▶ [Aufgabe 1]: Welche Wirkung haben die Fußschlaufen laut dem Eröffnungsbeitrag im Forumsthread zur Winterradhose?
▶ [Aufgabe 2]: Gib aus dem Forumsthread zur Winterradhose den Abschnitt wörtlich aus, der mit den Worten „Besten Dank für“ beginnt und mit „mit Polster drunter!“ endet.

===== Textauszug

# Winterhose mit Polster,Fußschlaufen und Windschutz gesucht



## log11 (14. Oktober 2011)

Hallo zusammen,

für die kommende Wintersaison suche ich eine körpernah geschnittene warme Radhose mit Fußschlaufen (verhindert effektiv das Hochrutschen der Hose) sowie mit Windschutz im Frontbereich und Sitzposter.
Was ist da P/L am ehesten zu empfehlen?
Besten Dank für Eure Tipps.


----------



## scylla (14. Oktober 2011)

Gore Fusion gibts grad recht "günstig"
http://www.bike-discount.de/shop/k968/a39870/fusion-so-bibtights-mit-alpx-sitzpolster-schwarz.html

Aber warum unbedingt mit Polster? Ich finde es praktischer, wenn die warme Überzieh-Hose kein Polster hat. Da kommt dann einfach eine kurze Sommer-Radhose mit Polster drunter!
Erstens günstiger, zweitens sitzt das Polster so imho besser, drittens hat man nicht so viel Wäsche wenn man täglich fährt.


----------



## MTB-News.de




----------



## waldwild (14. Oktober 2011)

==========
===== Datenauszug

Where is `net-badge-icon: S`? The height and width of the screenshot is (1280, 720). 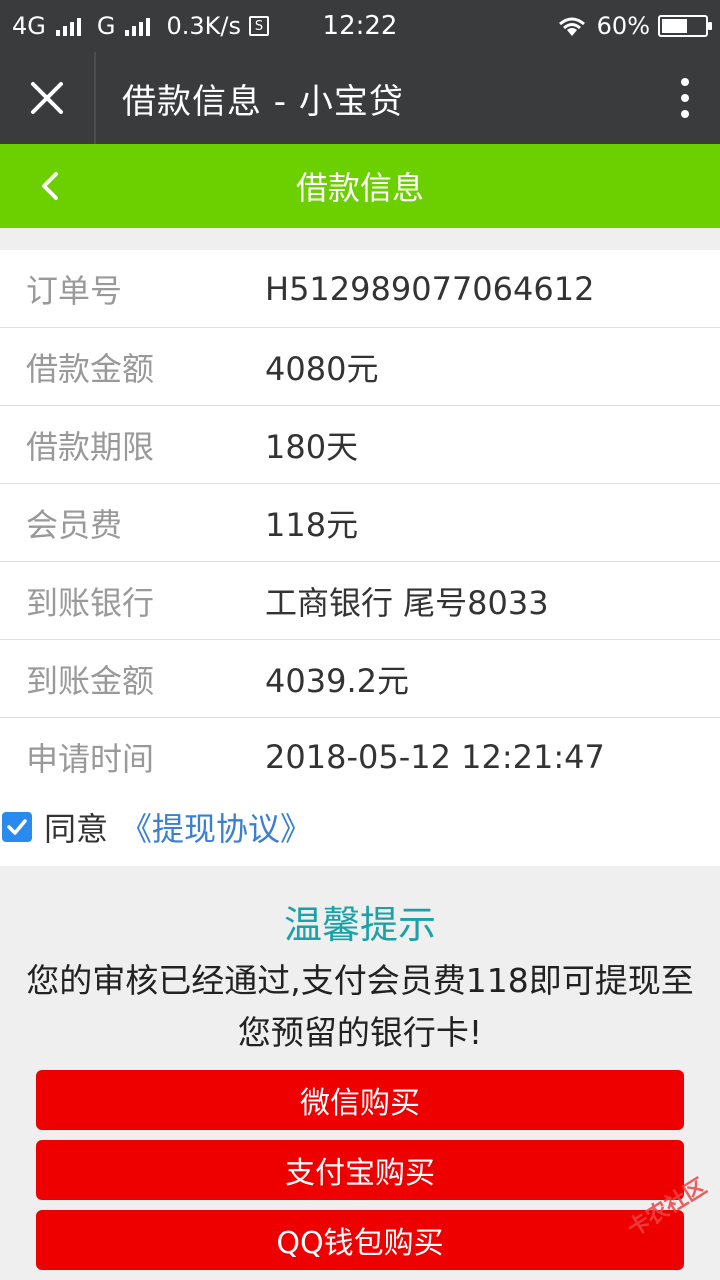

==========

▶ [Ausgabe 1]: Sie verhindern effektiv das Hochrutschen der Hose.

▶ [Ausgabe 2]:
Besten Dank für Eure Tipps.


----------



## scylla (14. Oktober 2011)

Gore Fusion gibts grad recht "günstig"
http://www.bike-discount.de/shop/k968/a39870/fusion-so-bibtights-mit-alpx-sitzpolster-schwarz.html

Aber warum unbedingt mit Polster? Ich finde es praktischer, wenn die warme Überzieh-Hose kein Polster hat. Da kommt dann einfach eine kurze Sommer-Radhose mit Polster drunter!